PHYS 401

Some Suggested Seminar Subjects

Remember, you are encouraged to come up with a topic of your choice not necessarily mentioned on this list... This list is to give you just a few ideas of potentially interesting topics. You may want to make your own variation of one the suggested topics below, or delve into an E&M related issue that has been on your mind already. For topics of a historical nature, many excellent references may be found online in electronic journals and at libraries on campus. I can provide some help with locating journal articles. I also recommend the UBC Library's free Research Skills workshop (offered several times per term) to learn how to approach a general research problem and familiarize yourself with many of the 'standard' online e-tools, including the Web of Science, the science citation index, how to get the most out of online databases, accessing electronic journals and e-books.

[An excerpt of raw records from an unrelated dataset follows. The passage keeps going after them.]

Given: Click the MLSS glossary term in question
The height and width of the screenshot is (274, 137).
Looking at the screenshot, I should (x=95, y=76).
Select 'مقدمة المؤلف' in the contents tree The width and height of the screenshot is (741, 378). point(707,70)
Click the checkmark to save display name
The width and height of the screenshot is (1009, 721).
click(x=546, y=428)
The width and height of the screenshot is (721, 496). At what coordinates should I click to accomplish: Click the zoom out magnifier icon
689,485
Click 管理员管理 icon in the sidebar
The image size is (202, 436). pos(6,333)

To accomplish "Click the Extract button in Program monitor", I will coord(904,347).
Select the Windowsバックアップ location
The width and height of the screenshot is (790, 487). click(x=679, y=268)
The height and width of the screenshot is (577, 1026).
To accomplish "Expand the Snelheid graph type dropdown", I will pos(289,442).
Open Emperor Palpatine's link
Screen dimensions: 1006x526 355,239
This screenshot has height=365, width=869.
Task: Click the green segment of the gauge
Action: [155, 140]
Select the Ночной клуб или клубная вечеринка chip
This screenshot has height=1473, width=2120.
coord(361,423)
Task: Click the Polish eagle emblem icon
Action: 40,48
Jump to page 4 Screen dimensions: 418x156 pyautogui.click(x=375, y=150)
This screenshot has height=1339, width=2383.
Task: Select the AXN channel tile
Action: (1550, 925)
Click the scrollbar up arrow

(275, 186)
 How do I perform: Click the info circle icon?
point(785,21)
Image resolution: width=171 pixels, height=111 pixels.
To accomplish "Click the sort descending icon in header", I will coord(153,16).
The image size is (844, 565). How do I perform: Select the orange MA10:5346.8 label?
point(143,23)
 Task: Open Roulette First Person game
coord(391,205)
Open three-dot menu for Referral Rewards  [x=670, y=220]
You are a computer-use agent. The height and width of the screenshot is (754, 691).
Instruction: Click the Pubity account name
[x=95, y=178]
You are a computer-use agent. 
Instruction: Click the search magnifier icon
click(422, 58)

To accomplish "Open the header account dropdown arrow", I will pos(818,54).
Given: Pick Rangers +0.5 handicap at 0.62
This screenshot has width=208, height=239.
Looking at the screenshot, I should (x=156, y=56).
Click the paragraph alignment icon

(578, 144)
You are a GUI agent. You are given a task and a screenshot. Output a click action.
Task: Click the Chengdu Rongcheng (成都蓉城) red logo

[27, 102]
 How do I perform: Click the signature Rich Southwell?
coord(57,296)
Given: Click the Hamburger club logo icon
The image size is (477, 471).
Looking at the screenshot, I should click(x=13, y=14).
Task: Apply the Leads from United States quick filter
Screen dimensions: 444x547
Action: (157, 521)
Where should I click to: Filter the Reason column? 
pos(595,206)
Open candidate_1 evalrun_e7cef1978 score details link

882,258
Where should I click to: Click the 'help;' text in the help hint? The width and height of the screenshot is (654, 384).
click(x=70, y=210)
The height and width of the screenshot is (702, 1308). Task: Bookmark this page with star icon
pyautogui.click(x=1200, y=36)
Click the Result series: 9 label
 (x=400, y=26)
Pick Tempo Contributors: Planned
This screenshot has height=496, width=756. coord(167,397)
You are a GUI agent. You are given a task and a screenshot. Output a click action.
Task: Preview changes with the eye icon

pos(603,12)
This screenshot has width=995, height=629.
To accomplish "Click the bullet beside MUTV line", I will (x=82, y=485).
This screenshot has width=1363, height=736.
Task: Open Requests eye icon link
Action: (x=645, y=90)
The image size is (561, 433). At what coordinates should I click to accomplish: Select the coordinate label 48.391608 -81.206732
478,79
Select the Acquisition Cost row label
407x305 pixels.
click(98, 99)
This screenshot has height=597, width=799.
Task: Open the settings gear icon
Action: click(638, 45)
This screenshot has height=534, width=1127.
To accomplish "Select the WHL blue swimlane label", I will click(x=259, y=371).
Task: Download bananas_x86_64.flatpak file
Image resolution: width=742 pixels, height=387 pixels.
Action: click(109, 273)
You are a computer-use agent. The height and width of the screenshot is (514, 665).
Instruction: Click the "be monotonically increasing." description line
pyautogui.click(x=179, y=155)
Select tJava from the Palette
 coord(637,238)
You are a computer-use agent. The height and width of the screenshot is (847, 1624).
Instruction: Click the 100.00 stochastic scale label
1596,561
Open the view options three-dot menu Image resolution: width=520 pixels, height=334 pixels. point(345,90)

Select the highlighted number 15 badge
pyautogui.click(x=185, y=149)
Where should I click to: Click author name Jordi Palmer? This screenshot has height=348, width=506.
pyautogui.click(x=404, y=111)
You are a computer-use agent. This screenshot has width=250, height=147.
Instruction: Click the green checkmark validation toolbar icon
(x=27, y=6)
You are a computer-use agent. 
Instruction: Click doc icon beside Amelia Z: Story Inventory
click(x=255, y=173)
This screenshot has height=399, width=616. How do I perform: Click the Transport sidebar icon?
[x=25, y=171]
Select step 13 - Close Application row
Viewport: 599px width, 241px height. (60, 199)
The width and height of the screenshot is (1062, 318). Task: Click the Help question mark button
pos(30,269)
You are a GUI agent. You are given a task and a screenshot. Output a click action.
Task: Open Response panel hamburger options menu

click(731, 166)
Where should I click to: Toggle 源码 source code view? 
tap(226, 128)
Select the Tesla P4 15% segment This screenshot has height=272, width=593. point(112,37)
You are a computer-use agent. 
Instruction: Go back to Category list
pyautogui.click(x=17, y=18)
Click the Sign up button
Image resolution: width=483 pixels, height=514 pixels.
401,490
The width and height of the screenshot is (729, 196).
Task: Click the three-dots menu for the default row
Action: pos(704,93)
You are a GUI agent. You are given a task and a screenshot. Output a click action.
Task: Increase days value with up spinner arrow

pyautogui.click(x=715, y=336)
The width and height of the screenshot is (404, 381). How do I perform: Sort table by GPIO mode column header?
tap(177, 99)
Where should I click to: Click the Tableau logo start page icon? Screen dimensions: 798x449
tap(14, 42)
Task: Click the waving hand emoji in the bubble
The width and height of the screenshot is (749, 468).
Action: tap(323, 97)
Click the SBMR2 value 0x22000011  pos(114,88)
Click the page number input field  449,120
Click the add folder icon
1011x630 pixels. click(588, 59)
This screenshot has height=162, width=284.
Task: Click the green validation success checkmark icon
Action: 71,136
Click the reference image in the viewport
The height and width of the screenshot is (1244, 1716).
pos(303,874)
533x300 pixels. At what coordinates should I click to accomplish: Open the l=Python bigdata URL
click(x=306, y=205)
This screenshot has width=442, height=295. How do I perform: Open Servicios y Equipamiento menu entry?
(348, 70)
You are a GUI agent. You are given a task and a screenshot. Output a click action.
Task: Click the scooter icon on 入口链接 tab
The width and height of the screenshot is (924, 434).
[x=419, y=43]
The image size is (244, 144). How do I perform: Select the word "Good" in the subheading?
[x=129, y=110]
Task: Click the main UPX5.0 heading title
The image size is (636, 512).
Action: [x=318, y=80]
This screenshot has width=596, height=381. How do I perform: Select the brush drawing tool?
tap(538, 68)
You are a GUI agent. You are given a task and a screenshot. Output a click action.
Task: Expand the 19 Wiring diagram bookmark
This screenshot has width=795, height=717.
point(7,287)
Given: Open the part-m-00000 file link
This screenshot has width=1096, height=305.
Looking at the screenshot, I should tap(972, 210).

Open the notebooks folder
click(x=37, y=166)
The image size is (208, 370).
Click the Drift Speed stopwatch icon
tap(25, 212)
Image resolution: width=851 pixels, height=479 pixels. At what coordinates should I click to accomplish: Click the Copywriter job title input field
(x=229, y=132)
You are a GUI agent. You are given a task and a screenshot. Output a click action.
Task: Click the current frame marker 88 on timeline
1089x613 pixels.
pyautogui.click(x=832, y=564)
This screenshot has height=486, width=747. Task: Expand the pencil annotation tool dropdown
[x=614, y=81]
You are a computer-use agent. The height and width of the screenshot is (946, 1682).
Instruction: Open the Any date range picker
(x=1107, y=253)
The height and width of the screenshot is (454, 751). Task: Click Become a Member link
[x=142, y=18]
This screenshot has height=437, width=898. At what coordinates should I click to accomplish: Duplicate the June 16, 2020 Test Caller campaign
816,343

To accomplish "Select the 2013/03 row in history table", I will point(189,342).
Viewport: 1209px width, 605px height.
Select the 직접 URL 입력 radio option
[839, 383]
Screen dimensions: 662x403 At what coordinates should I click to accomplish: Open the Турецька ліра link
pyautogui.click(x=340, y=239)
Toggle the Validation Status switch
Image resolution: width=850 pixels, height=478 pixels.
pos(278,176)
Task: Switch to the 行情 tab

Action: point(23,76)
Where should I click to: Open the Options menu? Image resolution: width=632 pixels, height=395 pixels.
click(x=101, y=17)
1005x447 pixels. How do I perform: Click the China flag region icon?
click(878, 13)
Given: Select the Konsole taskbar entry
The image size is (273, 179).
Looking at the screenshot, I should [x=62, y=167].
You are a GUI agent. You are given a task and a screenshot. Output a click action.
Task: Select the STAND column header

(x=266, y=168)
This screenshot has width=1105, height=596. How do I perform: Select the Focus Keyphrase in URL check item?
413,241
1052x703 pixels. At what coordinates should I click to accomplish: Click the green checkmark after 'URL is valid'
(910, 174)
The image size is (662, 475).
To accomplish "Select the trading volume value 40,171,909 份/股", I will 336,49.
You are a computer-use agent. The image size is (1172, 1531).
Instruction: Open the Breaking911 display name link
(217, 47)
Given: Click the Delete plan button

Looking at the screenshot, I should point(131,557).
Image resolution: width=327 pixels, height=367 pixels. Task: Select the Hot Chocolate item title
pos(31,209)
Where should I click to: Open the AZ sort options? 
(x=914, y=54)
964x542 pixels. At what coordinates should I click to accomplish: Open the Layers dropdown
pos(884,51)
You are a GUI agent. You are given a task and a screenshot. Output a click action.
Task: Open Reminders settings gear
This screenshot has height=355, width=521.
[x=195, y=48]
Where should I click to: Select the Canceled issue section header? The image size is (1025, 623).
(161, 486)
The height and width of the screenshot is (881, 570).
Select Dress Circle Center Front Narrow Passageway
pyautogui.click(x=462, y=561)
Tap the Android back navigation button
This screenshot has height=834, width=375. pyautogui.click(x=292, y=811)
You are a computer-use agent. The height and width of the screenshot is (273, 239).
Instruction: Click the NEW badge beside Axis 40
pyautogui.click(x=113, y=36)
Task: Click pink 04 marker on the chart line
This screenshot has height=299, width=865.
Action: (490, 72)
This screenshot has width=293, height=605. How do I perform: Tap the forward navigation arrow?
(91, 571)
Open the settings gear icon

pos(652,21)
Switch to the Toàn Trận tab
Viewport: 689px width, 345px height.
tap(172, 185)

Want to browse for ideas? Get a current list of articles on from Scientific American on: Electromagnetics or Electromagnetism . Nature, Popular Mechanics, Science, Discovery are popular appropriate-level for such presentations, as are a number of popular journals and academic physics journals, all available in several libraries on campus and online as Electronic Journals accessible to you from any on-campus site (....ubc.ca) or by using a proxy server, thanks to the UBC Library's sitewide e-journal licenses.

PRACTICAL E&M:

Magnetic Hyperdrive?
This is either the coolest technology ever or just another crank idea. You decide. (Usually crank ideas are easy to spot, but sometimes it takes real effort to discern their mistakes; I'd welcome a thoughtful critique of something that seems crazy but isn't obviously wrong.)

Electrodynamic Tethers
There are many cool space-type applications involving sweeping an electrodynamic tether through a magnetic field in space to generate large potential differences, which can be used for propulsion without huge masses of propellants.

Lightning
Lightning is an amazing force and beautiful phenomenon in nature driven by interesting processes in the earth's atmosphere which generate huge potential difference between storm clouds and earth. How is lightning made? For example: Electric Hurricanes (NASA, 09 Jan 2006).

Radar
Radar just uses radio-wave electromagnetic waves, but how does it work? Or how does the speed-trap radar that our friendly cops use work? (...how can you jam it?)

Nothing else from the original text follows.